Description of the task: Give back exactly the stretch of data below from the line holding "This screenshot has width=588, height=383." through the line holding "The image size is (868, 398).", both ends included, and leave the remaining lines out.
Material for this task START
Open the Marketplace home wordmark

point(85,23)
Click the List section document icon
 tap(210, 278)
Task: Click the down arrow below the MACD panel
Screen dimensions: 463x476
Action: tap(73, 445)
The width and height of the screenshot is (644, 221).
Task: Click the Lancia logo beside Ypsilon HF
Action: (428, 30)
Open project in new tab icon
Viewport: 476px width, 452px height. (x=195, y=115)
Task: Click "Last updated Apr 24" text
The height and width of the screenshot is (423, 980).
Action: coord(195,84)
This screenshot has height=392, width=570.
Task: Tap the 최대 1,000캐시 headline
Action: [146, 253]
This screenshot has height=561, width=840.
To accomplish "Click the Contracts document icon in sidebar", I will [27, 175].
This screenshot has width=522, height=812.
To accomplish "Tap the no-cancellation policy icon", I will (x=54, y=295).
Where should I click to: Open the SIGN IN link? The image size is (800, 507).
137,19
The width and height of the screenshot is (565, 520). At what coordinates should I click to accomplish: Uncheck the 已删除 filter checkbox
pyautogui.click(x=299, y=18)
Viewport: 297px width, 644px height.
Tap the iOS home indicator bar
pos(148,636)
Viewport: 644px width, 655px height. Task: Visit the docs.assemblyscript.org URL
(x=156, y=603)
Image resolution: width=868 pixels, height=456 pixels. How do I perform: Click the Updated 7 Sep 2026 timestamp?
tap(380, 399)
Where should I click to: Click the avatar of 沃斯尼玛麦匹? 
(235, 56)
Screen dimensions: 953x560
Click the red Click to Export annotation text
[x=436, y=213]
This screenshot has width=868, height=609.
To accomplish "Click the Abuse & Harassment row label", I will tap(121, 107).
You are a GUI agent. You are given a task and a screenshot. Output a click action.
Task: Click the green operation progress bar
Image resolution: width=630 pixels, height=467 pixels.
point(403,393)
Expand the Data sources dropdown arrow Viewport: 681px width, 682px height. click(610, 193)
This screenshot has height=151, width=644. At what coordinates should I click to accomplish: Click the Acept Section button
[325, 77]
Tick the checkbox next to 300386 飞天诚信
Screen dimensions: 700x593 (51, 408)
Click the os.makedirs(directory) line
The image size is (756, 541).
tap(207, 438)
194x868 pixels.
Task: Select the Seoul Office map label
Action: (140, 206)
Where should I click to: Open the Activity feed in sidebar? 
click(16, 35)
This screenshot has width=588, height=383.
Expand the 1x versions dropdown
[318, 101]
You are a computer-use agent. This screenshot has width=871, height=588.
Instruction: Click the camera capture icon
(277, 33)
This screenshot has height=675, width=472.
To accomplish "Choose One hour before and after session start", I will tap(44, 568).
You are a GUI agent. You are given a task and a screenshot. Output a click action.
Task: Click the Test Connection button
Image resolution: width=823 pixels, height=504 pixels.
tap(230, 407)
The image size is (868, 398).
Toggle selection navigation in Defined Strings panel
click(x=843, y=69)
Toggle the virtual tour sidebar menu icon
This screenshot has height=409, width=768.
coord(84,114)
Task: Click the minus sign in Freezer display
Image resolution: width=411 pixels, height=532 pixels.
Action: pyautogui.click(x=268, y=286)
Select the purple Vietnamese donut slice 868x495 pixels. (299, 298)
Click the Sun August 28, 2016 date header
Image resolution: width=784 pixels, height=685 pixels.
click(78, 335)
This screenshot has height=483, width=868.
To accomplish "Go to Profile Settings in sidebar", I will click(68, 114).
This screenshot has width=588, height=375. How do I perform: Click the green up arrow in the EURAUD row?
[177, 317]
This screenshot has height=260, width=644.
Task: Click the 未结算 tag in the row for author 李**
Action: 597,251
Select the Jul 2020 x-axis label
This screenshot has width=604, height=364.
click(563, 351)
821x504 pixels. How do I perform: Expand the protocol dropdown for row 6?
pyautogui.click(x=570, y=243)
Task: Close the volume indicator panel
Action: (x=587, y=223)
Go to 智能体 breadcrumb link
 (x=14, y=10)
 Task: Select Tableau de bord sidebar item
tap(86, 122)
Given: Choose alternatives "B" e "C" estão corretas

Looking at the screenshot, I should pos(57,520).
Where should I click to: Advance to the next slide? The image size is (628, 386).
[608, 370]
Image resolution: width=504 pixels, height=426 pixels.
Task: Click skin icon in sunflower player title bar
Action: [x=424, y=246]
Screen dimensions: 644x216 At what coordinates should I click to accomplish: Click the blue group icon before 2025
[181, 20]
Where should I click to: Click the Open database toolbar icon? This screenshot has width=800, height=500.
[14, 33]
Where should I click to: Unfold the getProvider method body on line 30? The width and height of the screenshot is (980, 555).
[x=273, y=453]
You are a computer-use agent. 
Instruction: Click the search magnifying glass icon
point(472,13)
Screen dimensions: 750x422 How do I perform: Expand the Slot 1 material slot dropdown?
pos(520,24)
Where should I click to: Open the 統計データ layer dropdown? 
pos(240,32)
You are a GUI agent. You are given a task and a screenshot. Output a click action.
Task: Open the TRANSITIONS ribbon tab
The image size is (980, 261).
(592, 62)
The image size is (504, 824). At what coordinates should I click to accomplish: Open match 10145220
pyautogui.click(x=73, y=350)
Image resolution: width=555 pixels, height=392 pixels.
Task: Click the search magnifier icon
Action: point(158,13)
Material for this task END
Your response:
This screenshot has width=588, height=383.
Expand the 1x versions dropdown
[318, 101]
You are a computer-use agent. This screenshot has width=871, height=588.
Instruction: Click the camera capture icon
(277, 33)
This screenshot has height=675, width=472.
To accomplish "Choose One hour before and after session start", I will tap(44, 568).
You are a GUI agent. You are given a task and a screenshot. Output a click action.
Task: Click the Test Connection button
Image resolution: width=823 pixels, height=504 pixels.
tap(230, 407)
The image size is (868, 398).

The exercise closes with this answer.